Paul-Emile Victor et la France de l'Antarctique

Il se disait «nomade» et le fut sans aucun doute, par amour
de l'aventure, des navires et des avions. A vingt-six ans,
en 1934, il quitte la vie paisible que lui offrait l'usine familiale
de Lons-le-Saunier pour aller vivre chez les Esquimaux.

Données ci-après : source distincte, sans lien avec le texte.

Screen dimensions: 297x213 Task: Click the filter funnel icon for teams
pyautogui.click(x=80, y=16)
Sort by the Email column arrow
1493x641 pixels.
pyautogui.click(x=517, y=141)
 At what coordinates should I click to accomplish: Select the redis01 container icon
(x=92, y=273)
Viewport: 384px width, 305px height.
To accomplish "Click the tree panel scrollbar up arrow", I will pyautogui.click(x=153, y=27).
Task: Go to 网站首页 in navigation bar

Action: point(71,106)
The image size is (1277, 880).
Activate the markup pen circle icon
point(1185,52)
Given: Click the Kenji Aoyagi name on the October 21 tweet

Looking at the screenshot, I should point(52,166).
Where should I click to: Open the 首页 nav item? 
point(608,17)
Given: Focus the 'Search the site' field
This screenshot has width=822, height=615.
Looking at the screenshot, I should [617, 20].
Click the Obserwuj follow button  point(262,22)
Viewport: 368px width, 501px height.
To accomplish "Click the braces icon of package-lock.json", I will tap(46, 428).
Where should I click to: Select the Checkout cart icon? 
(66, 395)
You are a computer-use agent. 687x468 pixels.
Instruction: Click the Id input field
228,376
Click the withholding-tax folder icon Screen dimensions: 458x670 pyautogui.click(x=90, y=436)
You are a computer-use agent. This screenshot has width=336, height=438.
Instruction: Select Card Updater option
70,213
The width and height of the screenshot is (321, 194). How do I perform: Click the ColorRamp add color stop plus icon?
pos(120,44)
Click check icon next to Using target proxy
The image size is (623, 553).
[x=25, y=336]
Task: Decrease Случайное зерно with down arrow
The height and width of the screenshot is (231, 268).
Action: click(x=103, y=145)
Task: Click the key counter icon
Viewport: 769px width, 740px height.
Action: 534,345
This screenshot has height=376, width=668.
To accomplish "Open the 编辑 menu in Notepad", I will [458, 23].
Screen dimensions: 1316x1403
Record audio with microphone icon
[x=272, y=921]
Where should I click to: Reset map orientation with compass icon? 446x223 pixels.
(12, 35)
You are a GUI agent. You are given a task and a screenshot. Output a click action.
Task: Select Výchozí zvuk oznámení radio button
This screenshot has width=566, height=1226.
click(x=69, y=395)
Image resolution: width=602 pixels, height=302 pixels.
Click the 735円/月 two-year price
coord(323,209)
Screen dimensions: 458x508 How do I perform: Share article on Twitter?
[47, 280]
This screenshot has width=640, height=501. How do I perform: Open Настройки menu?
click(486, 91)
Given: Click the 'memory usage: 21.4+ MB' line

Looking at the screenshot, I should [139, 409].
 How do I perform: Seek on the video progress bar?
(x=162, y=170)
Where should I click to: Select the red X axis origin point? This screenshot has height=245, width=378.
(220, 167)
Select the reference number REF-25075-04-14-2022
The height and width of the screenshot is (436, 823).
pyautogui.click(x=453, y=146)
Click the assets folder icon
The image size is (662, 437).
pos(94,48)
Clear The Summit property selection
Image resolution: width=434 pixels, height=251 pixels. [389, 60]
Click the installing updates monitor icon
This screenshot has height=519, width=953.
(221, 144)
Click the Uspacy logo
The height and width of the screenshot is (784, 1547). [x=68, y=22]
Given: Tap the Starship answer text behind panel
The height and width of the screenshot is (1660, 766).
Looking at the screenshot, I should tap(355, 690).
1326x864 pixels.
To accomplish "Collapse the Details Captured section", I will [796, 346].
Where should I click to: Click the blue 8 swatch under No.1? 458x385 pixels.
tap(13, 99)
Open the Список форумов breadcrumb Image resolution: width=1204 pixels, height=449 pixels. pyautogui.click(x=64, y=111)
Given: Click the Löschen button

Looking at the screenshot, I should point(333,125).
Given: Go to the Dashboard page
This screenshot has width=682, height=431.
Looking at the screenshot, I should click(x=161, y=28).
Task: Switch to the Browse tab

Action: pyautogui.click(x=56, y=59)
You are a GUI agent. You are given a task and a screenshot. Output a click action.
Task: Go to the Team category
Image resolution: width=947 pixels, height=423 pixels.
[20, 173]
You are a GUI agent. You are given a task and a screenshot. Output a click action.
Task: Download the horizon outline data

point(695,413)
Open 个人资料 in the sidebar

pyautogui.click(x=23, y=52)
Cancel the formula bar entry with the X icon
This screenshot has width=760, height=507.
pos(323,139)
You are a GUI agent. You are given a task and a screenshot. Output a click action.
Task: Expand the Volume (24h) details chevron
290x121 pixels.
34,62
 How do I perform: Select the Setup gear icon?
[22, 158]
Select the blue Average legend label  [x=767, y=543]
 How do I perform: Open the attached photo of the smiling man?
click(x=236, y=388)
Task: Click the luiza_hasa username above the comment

Dès son retour, il devient célèbre grâce à ses reportages,
ses conférences et ses livres.
Après guerre, il se tourne vers l'extrême Sud et déploie ses
talents d'organisateur pour mettre sur pied les «Expéditions
polaires françaises». La France de de Gaulle veut être présente
en Antarctique en ces années de guerre froide où les
grandes puissances découvrent l'intérêt stratégique du
continent blanc - les observations de la haute atmosphère
que l'on y fait vont permettre la conquête spatiale. En terre
Adélie, tout est alors à inventer : «PEV» réussit à obtenir les
moyens de construire la base Dumont-d'Urville, offrant aux
scientifiques un terrain exceptionnel pour la connaissance
de la planète.
Toujours en quête de nouveaux horizons, il se lance dès la
fin des années 1960 dans la défense de l'environnement et
se bat pour la préservation de l'Antarctique. Au faîte de sa
popularité, il se retire à Bora Bora où il peaufine sa légende.
C'est l'histoire d'un mythe que raconte ce livre, celle d'un
homme qui fit rêver plusieurs générations.